| What to produce |
From the forum thread below, write out the passage that begins with the words "leoli1208 avatar May" and ends after "for the help!".

| Page extract |

★ ★ ★ ★ ★

Hi. May I look into this issue?

devesh-2002 avatar Mar 10 '25 03:03 devesh-2002

@robertgshaw2-redhat I would like to contribute to this issue. Would you mind to elaborate the requirements in detail? I'll start to go through the examples and start testing them under VLLM_USE_V1=1, then update or mark as not supported depending on feasibility. Let me know if that's okay.

leoli1208 avatar May 09 '25 23:05 leoli1208

@robertgshaw2-redhat @njhill I’m working on this issue. At first, I planned to write a script to run all the examples with v1, but some examples require complex setups, so now I’m manually checking the implementations to see if they are based on v0 or v1.

Could you share if there are any documents or guidelines about v0 and v1 patterns or internal indicators that I should look for during this process? It would really help to know exactly what distinguishes v0 from v1 in terms of imports, APIs, or structure.

Also for some examples that are based on v0 internals and not easily convertible, should we just raise NotImplementedError if VLLM_USE_V1=1 is set, or is a full refactor preferred?

Thanks in advance for the help!

★ ★ ★ ★ ★

| Given material |
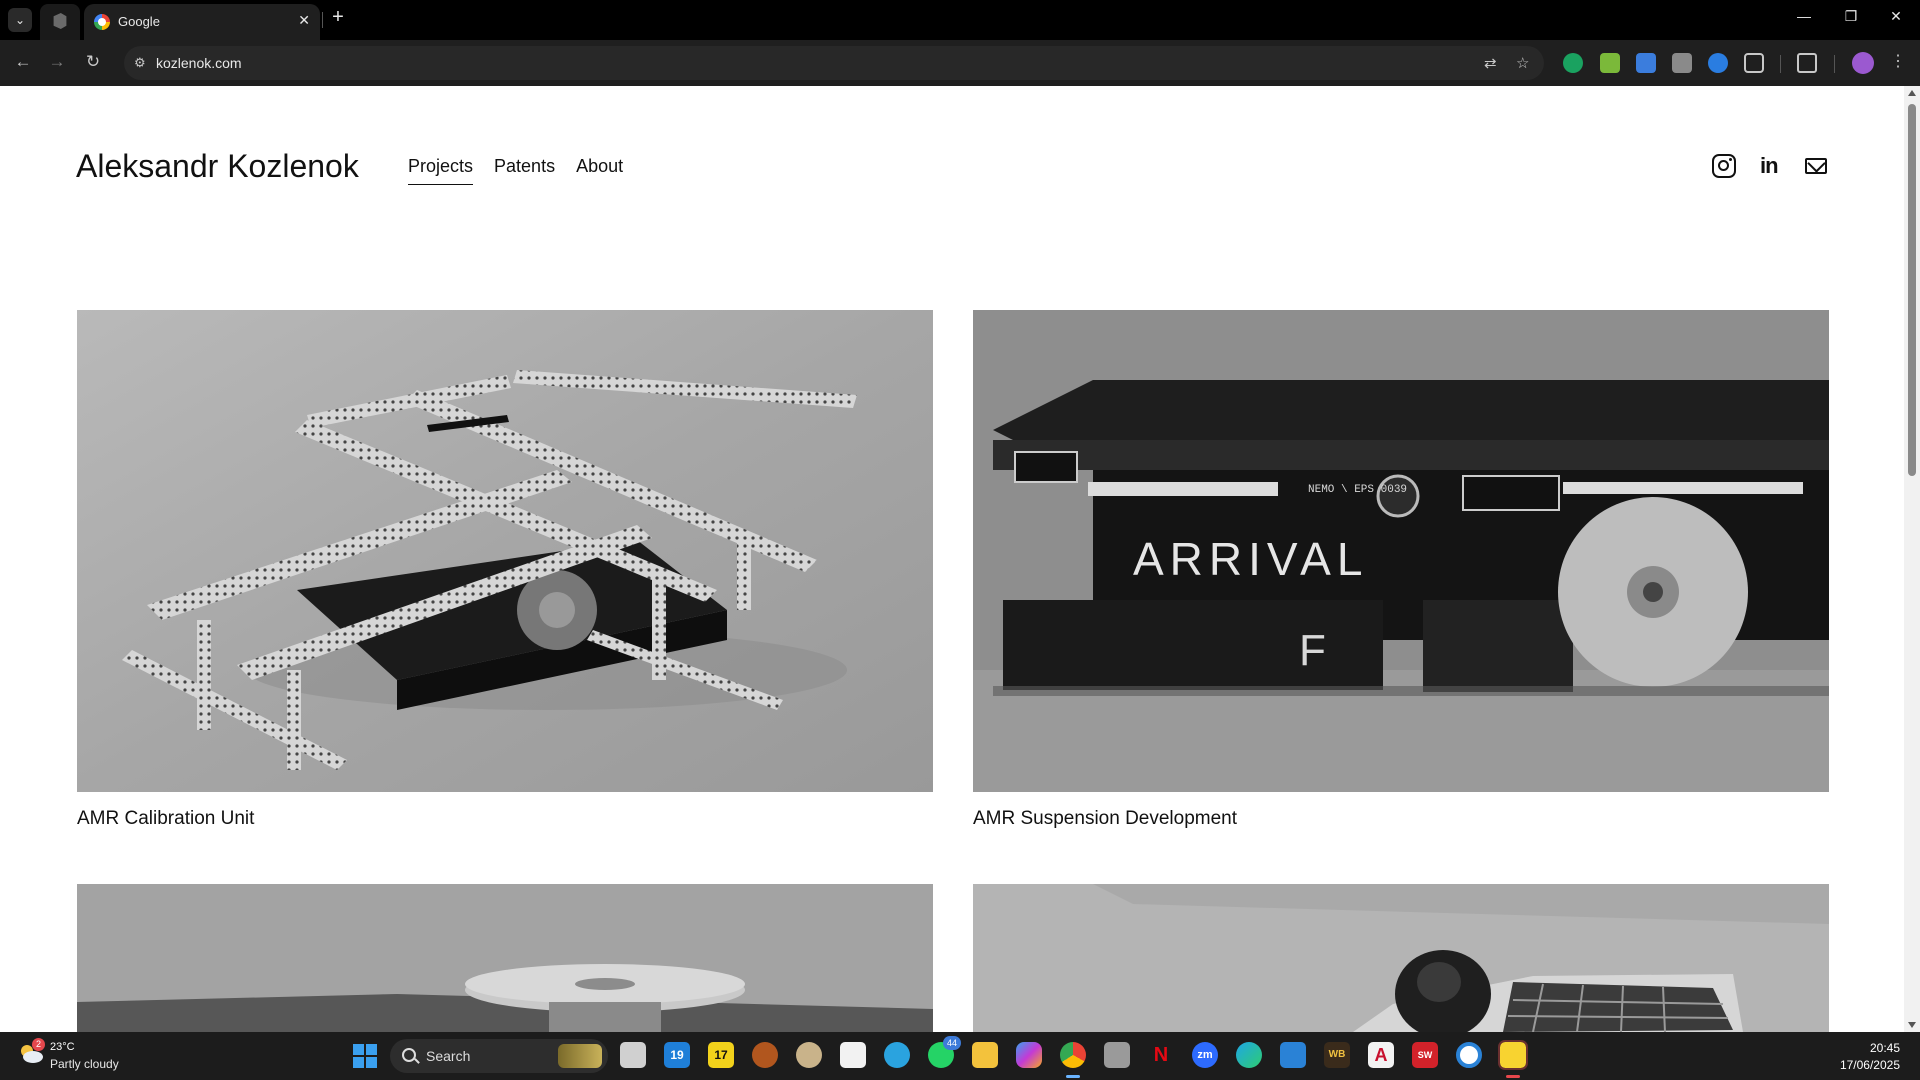  Describe the element at coordinates (409, 1055) in the screenshot. I see `search-icon` at that location.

★ ★ ★ ★ ★

| Response box |
leoli1208 avatar May 09 '25 23:05 leoli1208

@robertgshaw2-redhat @njhill I’m working on this issue. At first, I planned to write a script to run all the examples with v1, but some examples require complex setups, so now I’m manually checking the implementations to see if they are based on v0 or v1.

Could you share if there are any documents or guidelines about v0 and v1 patterns or internal indicators that I should look for during this process? It would really help to know exactly what distinguishes v0 from v1 in terms of imports, APIs, or structure.

Also for some examples that are based on v0 internals and not easily convertible, should we just raise NotImplementedError if VLLM_USE_V1=1 is set, or is a full refactor preferred?

Thanks in advance for the help!